With the development of sensor technology and an avalanche of distributed sensors, the capability to describe patterns and detect change-points is a core skill in system monitoring and prognostics. When data takes the form of frequencies or the number of counts, counting processes such as Poisson processes have been extensively used for modeling. However, most of the existing frequency-based approaches rely on parametric models or deterministic frameworks, thus failing to consider the complex systems’ uncertainties with temporal and environmental contexts. Another challenge is analyzing interrelated multi-sensors simultaneously to detect change-points that cannot be found independently.

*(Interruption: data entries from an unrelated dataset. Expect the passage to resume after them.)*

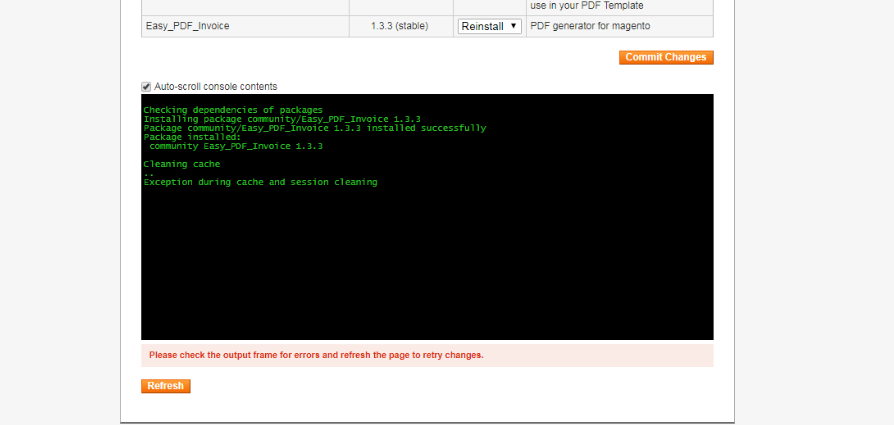The image size is (894, 425).
Task: Click the Cleaning cache console line
Action: coord(181,164)
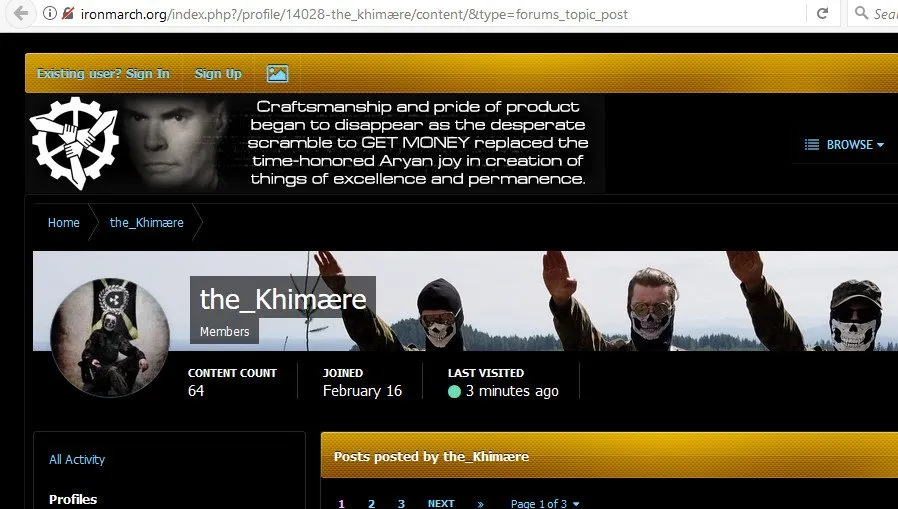The height and width of the screenshot is (509, 898).
Task: Click the insecure connection padlock icon
Action: coord(68,13)
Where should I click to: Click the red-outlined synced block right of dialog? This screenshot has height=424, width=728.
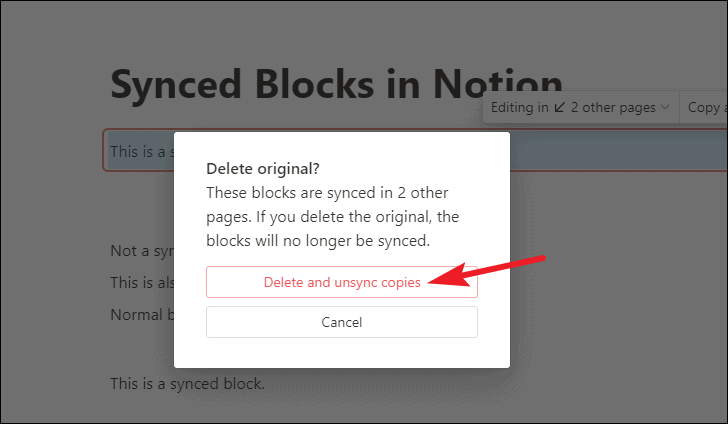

This paper presents a multi-output log-Gaussian Cox process (MOLGCP) approach as a frequency-based change-point detection algorithm for real-time monitoring of dynamic systems. MOLGCP models the time-varying intensities of focal events defined over multiple correlated channels in a flexible and interpretable way. Cross-spectral mixture (CSM) kernels are used for model construction to capture both negative and positive correlations as well as the phase difference between channels. Adaptive and scalable decision-making strategies are suggested to identify anomalies in real-time. We show that computational complexities can be reduced and the method can be implemented for online purposes. Finally, extreme value theory (EVT) is used to set up dynamic thresholds considering the correlation between channels. Our method is validated with two different types of datasets: synthetic data and vibration data.
고객의 방문 횟수, 결제 거래 건수 등 데이터가 빈도의 형태를 띄는 경우 포아송 프로세스를 대표로 하는 추계모형을 활용한 분석이 널리 활용되어 왔다. 본 연구에서는 상관관계가 내재된 다중채널에서 관측되는 서로 다른 빈도들을 함께 모델링하는 다중채널 로그가우시안 프로세스를 제시한다. 이를 통해 빈도 기반의 변화탐지 기법을 새롭게 제시하고 시스템 진단 모형으로서의 활용성에 대해 논의한다.